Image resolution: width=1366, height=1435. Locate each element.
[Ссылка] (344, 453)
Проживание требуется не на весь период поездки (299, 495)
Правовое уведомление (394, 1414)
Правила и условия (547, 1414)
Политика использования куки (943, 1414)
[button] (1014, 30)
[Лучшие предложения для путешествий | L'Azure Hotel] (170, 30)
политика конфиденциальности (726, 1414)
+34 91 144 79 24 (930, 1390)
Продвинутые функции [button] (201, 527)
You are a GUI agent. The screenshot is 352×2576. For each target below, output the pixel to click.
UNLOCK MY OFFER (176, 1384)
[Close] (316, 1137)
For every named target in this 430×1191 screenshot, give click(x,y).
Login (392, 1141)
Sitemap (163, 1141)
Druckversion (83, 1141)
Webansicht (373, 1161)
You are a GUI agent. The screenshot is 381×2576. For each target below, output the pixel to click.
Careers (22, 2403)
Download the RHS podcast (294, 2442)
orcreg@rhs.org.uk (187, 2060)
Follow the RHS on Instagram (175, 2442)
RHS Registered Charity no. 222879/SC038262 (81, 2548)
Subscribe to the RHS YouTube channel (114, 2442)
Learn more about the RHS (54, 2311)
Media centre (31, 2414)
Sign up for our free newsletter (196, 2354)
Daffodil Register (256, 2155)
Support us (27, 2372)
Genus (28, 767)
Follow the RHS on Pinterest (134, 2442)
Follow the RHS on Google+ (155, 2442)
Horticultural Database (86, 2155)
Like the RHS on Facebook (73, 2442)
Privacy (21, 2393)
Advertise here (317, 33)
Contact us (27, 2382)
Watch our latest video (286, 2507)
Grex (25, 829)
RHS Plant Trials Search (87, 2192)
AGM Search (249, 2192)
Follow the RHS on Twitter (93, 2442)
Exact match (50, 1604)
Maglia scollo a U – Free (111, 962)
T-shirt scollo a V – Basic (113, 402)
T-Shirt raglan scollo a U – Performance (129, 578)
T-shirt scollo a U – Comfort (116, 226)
# # # #
## Required action
Every record is to be retyped exactly as given.

## Written solution
Image resolution: width=1366, height=1435. Locate each element.
[Ссылка] (344, 453)
Проживание требуется не на весь период поездки (299, 495)
Правовое уведомление (394, 1414)
Правила и условия (547, 1414)
Политика использования куки (943, 1414)
[button] (1014, 30)
[Лучшие предложения для путешествий | L'Azure Hotel] (170, 30)
политика конфиденциальности (726, 1414)
+34 91 144 79 24 (930, 1390)
Продвинутые функции [button] (201, 527)
You are a GUI agent. The screenshot is 352×2576. For each target below, output the pixel to click.
UNLOCK MY OFFER (176, 1384)
[Close] (316, 1137)
For every named target in this 430×1191 screenshot, give click(x,y).
Login (392, 1141)
Sitemap (163, 1141)
Druckversion (83, 1141)
Webansicht (373, 1161)
You are a GUI agent. The screenshot is 381×2576. For each target below, output the pixel to click.
Careers (22, 2403)
Download the RHS podcast (294, 2442)
orcreg@rhs.org.uk (187, 2060)
Follow the RHS on Instagram (175, 2442)
RHS Registered Charity no. 222879/SC038262 (81, 2548)
Subscribe to the RHS YouTube channel (114, 2442)
Learn more about the RHS (54, 2311)
Media centre (31, 2414)
Sign up for our free newsletter (196, 2354)
Daffodil Register (256, 2155)
Support us (27, 2372)
Genus (28, 767)
Follow the RHS on Pinterest (134, 2442)
Follow the RHS on Google+ (155, 2442)
Horticultural Database (86, 2155)
Like the RHS on Facebook (73, 2442)
Privacy (21, 2393)
Advertise here (317, 33)
Contact us (27, 2382)
Watch our latest video (286, 2507)
Grex (25, 829)
RHS Plant Trials Search (87, 2192)
AGM Search (249, 2192)
Follow the RHS on Twitter (93, 2442)
Exact match (50, 1604)
Maglia scollo a U – Free (111, 962)
T-shirt scollo a V – Basic (113, 402)
T-Shirt raglan scollo a U – Performance (129, 578)
T-shirt scollo a U – Comfort (116, 226)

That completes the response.